→ Text shown
= = = =

Comment 5 Mudit Agarwal 2022-09-06 15:00:52 UTC
Keeping this BZ for ocs-metrics-exporter, have cloned two BZs one for rook and another for noobaa

Comment 11 umanga 2022-10-13 06:31:06 UTC
https://github.com/red-hat-storage/ocs-operator/pull/1813 removes privileged access from ocs-metrics-exporter and should fix these SCC errors. Any latest 4.12 builds can be used to test.

Comment 12 Oded 2022-10-20 10:38:36 UTC
Bug Fixed.
PR Validation Job pass. 
https://github.com/red-hat-storage/ocs-ci/pull/6573/files

OCP Version: 4.12.0-0.nightly-2022-10-18-192348
ODF Version: 4.12.0-77
Provider: Vmware

Comment 13 Oded 2022-10-24 12:58:48 UTC
ODF4.12 installation failed on AWS_UPI_RHEL without WA

$ kubectl label --overwrite ns openshift-storage \  
  pod-security.kubernetes.io/enforce=privileged \
  pod-security.kubernetes.io/warn=baseline \
  pod-security.kubernetes.io/audit=baseline


SetUp:
OCP Version: 4.12
ODF Version: 4.12
Provider: AWS_RHEL_UPI

OCP MG:
http://magna002.ceph.redhat.com/ocsci-jenkins/openshift-clusters/jnk-pr6573b3719/jnk-pr6573b3719_20221024T112000/logs/failed_testcase_ocs_logs_1666610685/deployment_ocs_logs/

Jenkins Job:
https://ocs4-jenkins-csb-odf-qe.apps.ocp-c1.prod.psi.redhat.com/job/qe-trigger-test-pr/3719/testReport/tests.ecosystem.deployment/test_deployment/test_deployment/

Comment 14 Oded 2022-10-24 12:59:00 UTC
ODF4.12 installation failed on AWS_UPI_RHEL without WA

$ kubectl label --overwrite ns openshift-storage \  
  pod-security.kubernetes.io/enforce=privileged \
  pod-security.kubernetes.io/warn=baseline \
  pod-security.kubernetes.io/audit=baseline


SetUp:
OCP Version: 4.12
ODF Version: 4.12
Provider: AWS_RHEL_UPI

OCP MG:
http://magna002.ceph.redhat.com/ocsci-jenkins/openshift-clusters/jnk-pr6573b3719/jnk-pr6573b3719_20221024T112000/logs/failed_testcase_ocs_logs_1666610685/deployment_ocs_logs/

Jenkins Job:
https://ocs4-jenkins-csb-odf-qe.apps.ocp-c1.prod.psi.redhat.com/job/qe-trigger-test-pr/3719/testReport/tests.ecosystem.deployment/test_deployment/test_deployment/

Comment 15 Mudit Agarwal 2022-10-31 02:58:05 UTC
This is now fixed in OLM, please try with the latest build.

= = = =

→ Data excerpt
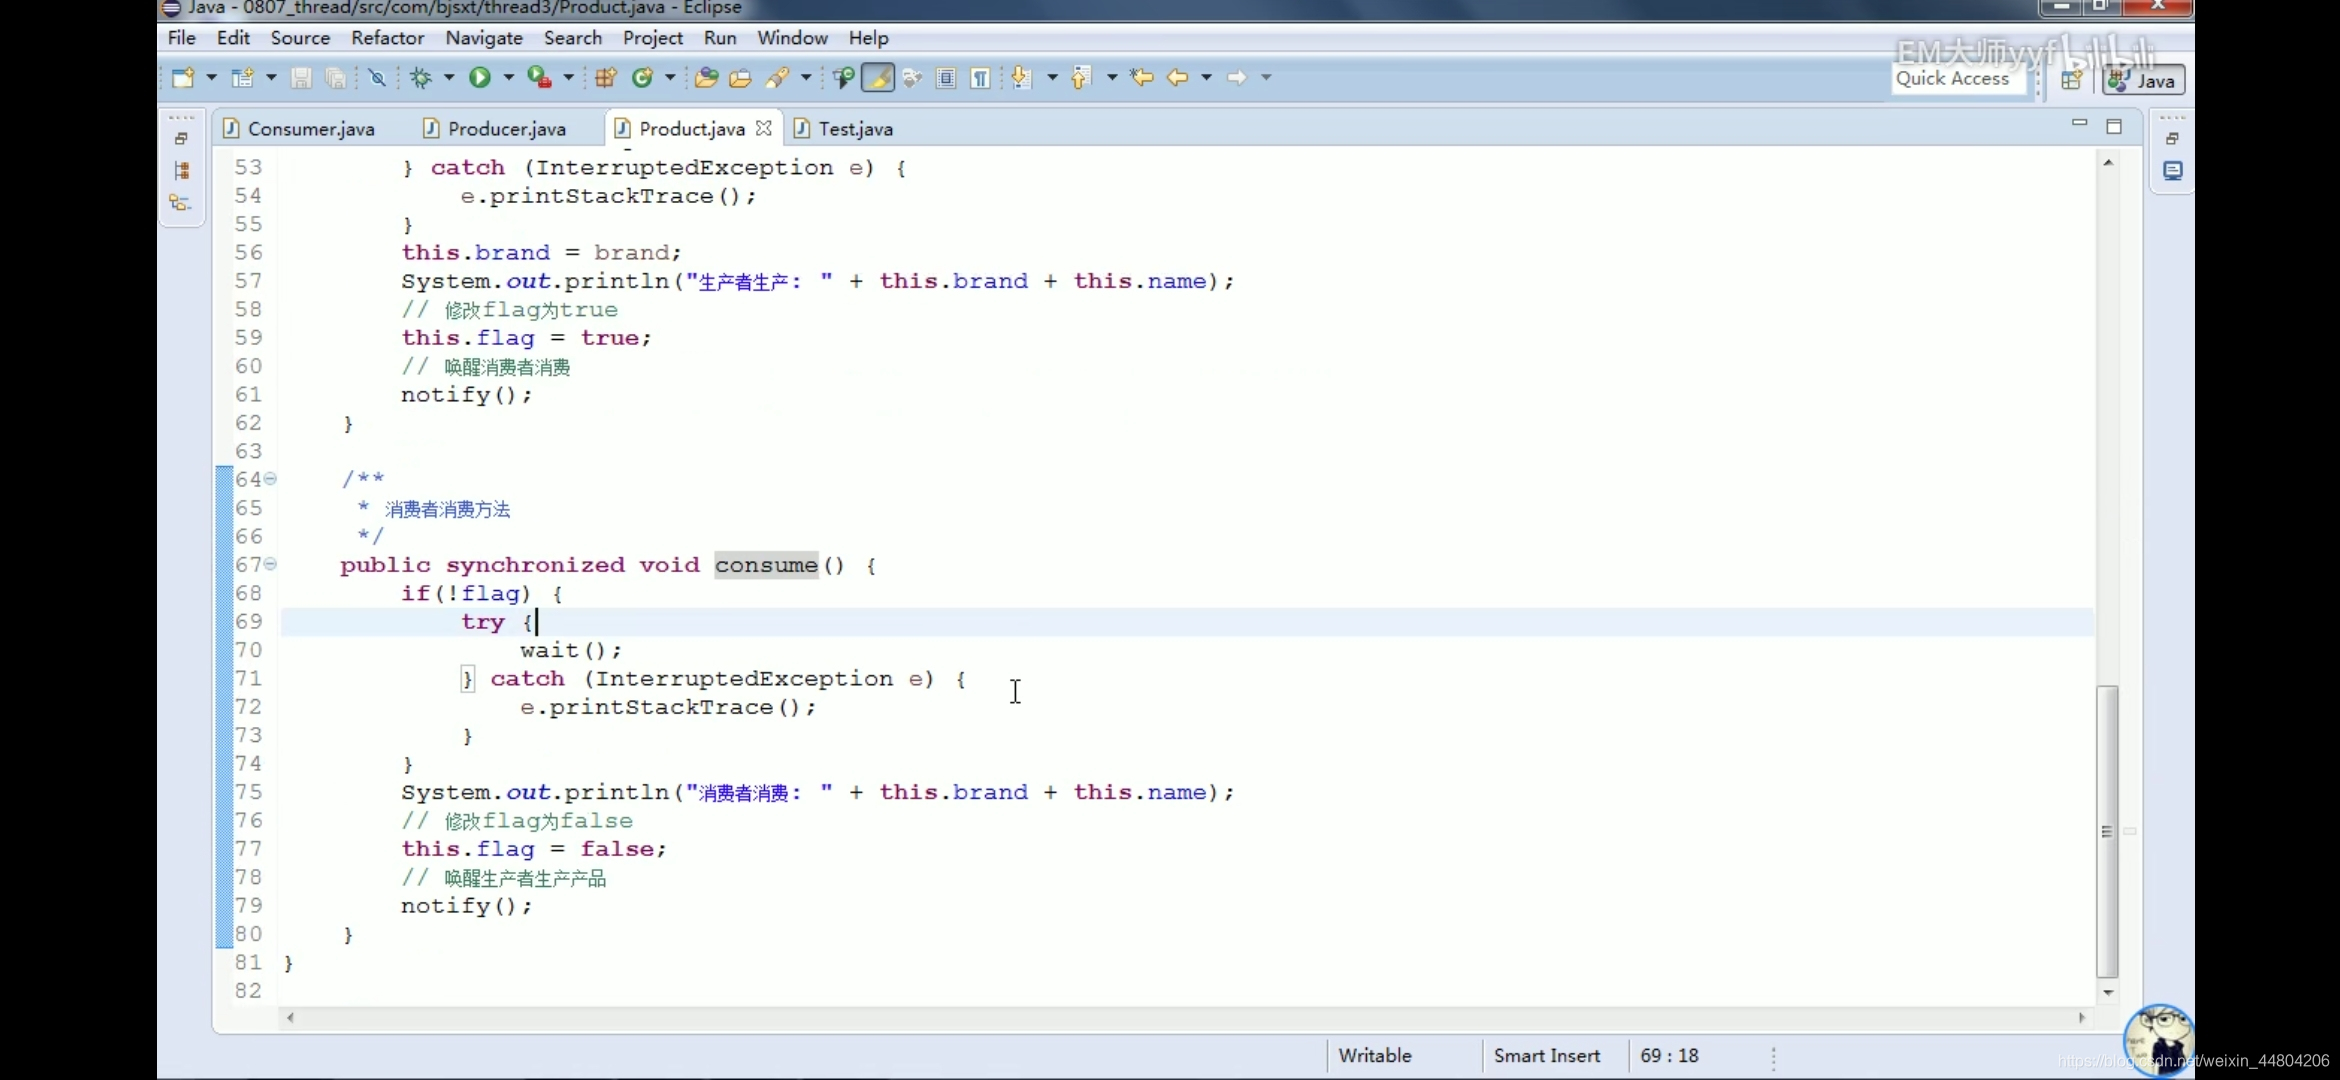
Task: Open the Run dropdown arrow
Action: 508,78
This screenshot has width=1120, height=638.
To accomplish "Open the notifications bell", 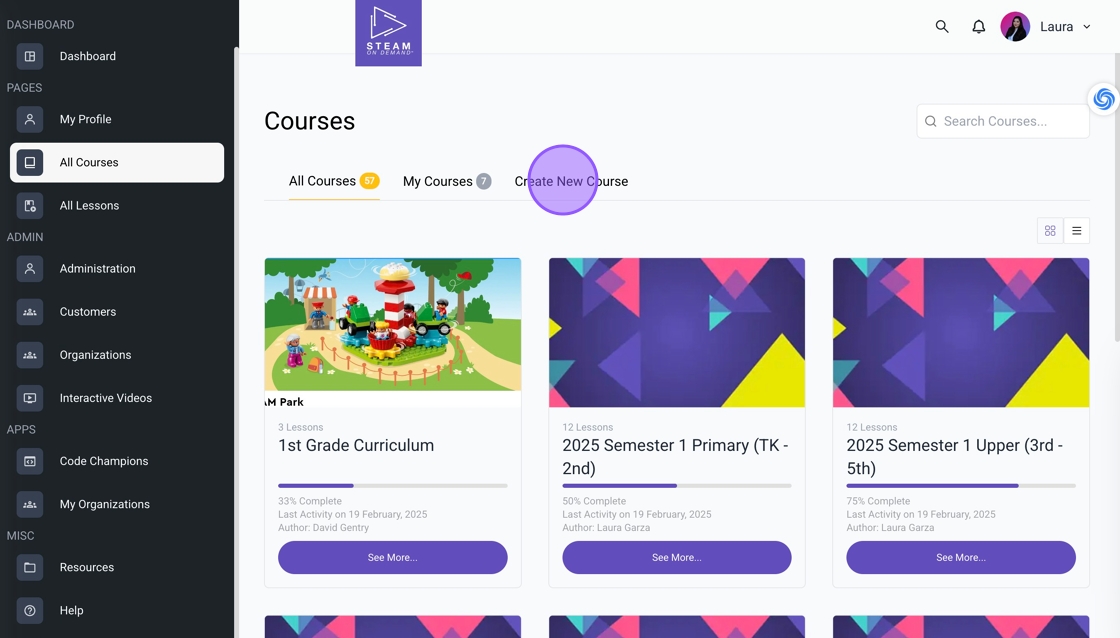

= = = =

→ Instructions
- a) Answer these from the bug thread:
(i) Which pull request does umanga say removes privileged access from ocs-metrics-exporter?
(ii) What provider is given in Comment 12?
(iii) According to Comment 15, where is the problem now fixed?
- b) List every comment number that appears in the bug thread.
- c) Write out again the part of the bug thread starting at "Comment 5 Mudit" and ending at "Validation Job pass.".
You won't need the listing for any of this.

→ Task solutions
- a)
(i) https://github.com/red-hat-storage/ocs-operator/pull/1813
(ii) Vmware
(iii) In OLM

- b) 5, 11, 12, 13, 14, 15

- c)
Comment 5 Mudit Agarwal 2022-09-06 15:00:52 UTC
Keeping this BZ for ocs-metrics-exporter, have cloned two BZs one for rook and another for noobaa

Comment 11 umanga 2022-10-13 06:31:06 UTC
https://github.com/red-hat-storage/ocs-operator/pull/1813 removes privileged access from ocs-metrics-exporter and should fix these SCC errors. Any latest 4.12 builds can be used to test.

Comment 12 Oded 2022-10-20 10:38:36 UTC
Bug Fixed.
PR Validation Job pass.